- Dataset excerpts

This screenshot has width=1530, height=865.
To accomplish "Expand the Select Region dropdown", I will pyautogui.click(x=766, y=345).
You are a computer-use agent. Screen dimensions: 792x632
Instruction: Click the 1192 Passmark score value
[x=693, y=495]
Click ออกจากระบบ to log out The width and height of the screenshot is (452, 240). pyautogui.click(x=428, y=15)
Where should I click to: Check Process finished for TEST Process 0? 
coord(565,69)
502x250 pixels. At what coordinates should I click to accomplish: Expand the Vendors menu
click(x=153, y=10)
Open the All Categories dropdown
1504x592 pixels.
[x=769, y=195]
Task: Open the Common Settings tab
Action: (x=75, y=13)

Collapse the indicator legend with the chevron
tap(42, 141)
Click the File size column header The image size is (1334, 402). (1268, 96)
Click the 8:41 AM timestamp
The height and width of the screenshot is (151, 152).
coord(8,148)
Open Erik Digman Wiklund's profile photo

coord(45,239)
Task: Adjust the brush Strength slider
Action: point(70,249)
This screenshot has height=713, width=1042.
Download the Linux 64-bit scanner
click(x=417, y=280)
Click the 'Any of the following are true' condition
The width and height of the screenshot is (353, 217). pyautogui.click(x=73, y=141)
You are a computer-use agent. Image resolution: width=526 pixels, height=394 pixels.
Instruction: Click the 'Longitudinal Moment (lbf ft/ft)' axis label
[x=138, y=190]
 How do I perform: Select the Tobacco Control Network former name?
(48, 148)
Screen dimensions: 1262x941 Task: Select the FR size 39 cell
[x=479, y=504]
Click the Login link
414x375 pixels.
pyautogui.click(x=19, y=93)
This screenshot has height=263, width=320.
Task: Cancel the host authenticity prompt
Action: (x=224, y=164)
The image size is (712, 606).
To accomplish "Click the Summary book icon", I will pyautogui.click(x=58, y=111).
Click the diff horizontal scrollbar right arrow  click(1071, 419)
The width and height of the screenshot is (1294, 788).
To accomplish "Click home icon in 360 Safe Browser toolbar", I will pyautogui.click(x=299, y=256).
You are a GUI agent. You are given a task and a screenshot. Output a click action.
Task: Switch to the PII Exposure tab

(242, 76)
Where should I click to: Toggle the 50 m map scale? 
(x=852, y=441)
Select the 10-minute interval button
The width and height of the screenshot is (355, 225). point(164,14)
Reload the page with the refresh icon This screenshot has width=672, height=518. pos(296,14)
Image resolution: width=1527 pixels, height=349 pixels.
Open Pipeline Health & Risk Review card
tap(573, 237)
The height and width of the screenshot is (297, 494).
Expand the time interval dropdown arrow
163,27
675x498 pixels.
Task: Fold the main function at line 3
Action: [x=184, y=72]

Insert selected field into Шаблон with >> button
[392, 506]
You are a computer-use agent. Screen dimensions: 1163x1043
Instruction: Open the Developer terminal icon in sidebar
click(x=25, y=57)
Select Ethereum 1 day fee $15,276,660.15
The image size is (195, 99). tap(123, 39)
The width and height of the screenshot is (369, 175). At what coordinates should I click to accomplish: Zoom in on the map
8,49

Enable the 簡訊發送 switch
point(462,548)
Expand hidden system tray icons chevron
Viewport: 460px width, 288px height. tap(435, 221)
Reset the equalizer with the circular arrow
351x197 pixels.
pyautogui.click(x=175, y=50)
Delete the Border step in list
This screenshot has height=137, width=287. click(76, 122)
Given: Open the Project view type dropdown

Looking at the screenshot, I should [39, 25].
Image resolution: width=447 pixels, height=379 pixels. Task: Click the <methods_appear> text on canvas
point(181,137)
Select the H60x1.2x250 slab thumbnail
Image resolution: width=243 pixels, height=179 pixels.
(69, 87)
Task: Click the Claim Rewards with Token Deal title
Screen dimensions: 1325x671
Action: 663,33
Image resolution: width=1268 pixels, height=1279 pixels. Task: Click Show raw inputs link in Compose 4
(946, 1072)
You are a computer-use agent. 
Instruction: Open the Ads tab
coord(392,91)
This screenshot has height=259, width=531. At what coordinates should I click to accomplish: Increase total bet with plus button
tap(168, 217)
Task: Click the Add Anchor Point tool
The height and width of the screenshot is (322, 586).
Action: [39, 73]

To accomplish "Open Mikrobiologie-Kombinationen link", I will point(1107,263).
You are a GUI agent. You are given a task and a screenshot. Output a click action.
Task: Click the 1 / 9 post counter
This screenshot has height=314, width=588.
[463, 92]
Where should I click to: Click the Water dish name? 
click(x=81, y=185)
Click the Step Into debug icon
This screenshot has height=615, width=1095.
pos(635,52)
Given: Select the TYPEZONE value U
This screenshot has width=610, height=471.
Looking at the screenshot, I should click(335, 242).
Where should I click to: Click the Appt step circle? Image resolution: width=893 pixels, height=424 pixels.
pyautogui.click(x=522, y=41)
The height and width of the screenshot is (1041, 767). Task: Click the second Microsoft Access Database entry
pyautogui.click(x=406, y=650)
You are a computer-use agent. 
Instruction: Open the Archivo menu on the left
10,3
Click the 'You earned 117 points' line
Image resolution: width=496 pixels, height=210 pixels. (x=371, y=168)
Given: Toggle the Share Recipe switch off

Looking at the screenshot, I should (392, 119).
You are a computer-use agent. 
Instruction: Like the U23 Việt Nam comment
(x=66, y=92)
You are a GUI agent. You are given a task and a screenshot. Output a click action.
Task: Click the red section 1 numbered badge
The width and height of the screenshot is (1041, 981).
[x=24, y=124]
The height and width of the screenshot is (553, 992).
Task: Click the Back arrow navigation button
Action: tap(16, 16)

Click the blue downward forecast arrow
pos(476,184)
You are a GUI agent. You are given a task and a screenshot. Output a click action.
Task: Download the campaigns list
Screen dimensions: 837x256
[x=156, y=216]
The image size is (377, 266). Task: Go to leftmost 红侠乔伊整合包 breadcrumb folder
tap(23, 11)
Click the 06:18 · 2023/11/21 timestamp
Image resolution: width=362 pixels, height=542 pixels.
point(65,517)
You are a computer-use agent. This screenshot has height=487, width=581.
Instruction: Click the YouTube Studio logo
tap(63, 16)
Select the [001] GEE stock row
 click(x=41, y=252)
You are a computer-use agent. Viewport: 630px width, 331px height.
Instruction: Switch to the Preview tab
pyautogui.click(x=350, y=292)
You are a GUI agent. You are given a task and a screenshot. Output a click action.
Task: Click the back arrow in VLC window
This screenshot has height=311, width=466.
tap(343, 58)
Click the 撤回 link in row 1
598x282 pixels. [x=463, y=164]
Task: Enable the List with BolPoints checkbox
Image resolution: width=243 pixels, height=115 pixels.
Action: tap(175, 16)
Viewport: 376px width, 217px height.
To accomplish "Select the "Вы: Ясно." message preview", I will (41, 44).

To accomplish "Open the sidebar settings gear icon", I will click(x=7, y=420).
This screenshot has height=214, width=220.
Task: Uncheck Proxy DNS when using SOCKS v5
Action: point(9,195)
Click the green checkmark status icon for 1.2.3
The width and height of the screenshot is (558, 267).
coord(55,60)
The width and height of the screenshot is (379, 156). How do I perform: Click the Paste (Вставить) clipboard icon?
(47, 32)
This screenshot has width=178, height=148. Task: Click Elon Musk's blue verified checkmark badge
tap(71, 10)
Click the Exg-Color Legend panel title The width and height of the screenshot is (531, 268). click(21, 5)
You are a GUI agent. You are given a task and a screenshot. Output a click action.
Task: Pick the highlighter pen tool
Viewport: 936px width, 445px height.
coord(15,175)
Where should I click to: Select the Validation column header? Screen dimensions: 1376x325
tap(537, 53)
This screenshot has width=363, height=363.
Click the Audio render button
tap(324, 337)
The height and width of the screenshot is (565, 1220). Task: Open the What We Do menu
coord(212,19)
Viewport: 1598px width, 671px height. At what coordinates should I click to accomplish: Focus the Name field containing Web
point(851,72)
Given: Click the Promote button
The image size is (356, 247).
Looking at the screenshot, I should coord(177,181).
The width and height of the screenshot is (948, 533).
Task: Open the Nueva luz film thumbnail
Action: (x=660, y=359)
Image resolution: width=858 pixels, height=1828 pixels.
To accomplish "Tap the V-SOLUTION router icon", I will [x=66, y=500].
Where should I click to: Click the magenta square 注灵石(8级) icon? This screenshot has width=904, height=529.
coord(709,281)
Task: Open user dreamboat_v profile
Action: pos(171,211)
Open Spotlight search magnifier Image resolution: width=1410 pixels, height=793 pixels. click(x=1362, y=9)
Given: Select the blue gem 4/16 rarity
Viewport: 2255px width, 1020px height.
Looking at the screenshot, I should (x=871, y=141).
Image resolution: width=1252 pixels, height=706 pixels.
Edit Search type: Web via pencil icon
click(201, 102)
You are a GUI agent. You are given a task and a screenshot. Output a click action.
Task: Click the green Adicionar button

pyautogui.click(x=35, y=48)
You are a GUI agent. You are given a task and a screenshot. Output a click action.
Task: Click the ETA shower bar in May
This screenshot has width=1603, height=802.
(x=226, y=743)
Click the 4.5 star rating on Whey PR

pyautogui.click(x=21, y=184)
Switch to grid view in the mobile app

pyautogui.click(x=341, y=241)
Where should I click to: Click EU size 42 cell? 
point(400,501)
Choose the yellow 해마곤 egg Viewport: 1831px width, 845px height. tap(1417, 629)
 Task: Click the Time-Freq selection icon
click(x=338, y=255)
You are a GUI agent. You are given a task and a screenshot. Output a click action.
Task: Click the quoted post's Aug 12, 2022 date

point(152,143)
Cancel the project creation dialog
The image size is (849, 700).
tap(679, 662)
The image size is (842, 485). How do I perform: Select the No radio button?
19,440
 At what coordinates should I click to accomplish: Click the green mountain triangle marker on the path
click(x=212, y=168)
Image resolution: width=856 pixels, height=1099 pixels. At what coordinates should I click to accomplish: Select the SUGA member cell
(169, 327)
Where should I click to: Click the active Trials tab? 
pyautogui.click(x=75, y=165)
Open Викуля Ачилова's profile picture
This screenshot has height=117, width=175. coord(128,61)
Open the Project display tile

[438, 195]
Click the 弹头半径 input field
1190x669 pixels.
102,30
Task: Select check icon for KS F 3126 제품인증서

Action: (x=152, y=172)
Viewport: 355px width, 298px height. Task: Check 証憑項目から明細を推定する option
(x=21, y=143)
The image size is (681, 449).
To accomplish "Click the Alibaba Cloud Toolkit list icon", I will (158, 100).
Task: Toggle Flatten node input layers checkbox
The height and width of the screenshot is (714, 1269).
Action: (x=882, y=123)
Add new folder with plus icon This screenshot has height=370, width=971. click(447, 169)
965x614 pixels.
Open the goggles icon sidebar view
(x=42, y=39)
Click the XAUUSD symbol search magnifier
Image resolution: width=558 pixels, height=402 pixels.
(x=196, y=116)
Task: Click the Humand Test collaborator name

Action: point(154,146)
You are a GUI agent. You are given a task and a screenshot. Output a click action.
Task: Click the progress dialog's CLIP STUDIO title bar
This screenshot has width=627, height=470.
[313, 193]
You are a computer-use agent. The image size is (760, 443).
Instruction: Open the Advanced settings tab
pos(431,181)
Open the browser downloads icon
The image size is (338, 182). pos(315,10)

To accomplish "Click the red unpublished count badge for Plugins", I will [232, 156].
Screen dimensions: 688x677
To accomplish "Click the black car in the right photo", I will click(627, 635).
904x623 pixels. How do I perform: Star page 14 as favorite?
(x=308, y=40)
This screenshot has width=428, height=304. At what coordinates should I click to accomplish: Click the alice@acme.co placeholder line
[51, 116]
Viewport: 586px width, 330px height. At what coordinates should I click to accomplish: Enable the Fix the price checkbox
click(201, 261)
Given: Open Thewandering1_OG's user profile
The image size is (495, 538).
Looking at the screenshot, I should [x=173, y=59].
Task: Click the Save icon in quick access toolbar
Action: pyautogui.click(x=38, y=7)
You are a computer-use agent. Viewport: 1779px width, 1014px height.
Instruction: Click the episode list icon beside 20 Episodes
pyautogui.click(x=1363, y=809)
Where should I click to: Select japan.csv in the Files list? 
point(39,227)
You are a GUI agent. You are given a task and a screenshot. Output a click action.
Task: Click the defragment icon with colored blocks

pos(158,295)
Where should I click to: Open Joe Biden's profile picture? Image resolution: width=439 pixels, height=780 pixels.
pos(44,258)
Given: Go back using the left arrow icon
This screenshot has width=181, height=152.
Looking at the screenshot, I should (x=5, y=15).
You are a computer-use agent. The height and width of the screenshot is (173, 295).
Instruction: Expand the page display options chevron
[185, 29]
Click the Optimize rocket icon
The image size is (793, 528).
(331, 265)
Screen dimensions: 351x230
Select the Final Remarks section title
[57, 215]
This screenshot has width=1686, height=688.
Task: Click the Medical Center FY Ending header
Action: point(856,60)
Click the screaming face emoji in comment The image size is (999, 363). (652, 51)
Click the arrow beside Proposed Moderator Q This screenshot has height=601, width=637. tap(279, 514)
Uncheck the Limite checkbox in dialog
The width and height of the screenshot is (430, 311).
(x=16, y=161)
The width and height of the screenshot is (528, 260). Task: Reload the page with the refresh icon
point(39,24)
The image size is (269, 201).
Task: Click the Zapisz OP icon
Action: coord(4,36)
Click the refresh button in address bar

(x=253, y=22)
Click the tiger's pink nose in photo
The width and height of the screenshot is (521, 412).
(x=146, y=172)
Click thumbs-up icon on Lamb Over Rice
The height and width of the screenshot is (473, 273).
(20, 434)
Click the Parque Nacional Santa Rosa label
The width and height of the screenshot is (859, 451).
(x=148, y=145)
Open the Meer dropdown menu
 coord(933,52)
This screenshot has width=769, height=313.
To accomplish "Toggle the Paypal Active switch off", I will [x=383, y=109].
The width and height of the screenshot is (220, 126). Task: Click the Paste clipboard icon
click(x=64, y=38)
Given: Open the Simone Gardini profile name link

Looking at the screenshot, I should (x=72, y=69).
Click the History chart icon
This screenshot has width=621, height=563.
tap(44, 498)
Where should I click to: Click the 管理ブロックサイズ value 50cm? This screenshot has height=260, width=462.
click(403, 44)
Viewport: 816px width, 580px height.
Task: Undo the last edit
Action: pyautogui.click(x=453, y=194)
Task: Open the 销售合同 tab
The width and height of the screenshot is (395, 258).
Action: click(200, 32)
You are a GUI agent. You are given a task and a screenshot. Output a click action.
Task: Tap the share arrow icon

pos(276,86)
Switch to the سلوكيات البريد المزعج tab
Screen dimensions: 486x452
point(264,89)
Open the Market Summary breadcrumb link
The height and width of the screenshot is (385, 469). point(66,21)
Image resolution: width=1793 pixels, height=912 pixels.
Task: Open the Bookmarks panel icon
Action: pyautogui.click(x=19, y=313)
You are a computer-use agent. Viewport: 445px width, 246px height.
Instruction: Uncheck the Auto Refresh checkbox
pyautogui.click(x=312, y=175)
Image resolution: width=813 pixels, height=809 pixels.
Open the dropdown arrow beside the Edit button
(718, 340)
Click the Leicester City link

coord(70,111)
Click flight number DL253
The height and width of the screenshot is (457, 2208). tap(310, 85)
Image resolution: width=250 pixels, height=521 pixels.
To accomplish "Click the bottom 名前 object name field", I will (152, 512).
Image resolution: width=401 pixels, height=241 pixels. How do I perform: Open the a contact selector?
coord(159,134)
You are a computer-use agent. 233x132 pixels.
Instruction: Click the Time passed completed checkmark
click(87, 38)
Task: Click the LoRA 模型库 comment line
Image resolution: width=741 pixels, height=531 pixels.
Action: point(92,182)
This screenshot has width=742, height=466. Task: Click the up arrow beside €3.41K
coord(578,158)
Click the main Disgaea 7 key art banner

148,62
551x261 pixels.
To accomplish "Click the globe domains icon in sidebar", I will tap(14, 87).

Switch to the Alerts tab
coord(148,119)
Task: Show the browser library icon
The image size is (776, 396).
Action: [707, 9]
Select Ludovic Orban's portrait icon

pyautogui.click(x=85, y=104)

- Directions
Find the word "magnifier" in the data and show each line that holds it.

- Answer to the exercise
Open Spotlight search magnifier Image resolution: width=1410 pixels, height=793 pixels. click(x=1362, y=9)
Click the XAUUSD symbol search magnifier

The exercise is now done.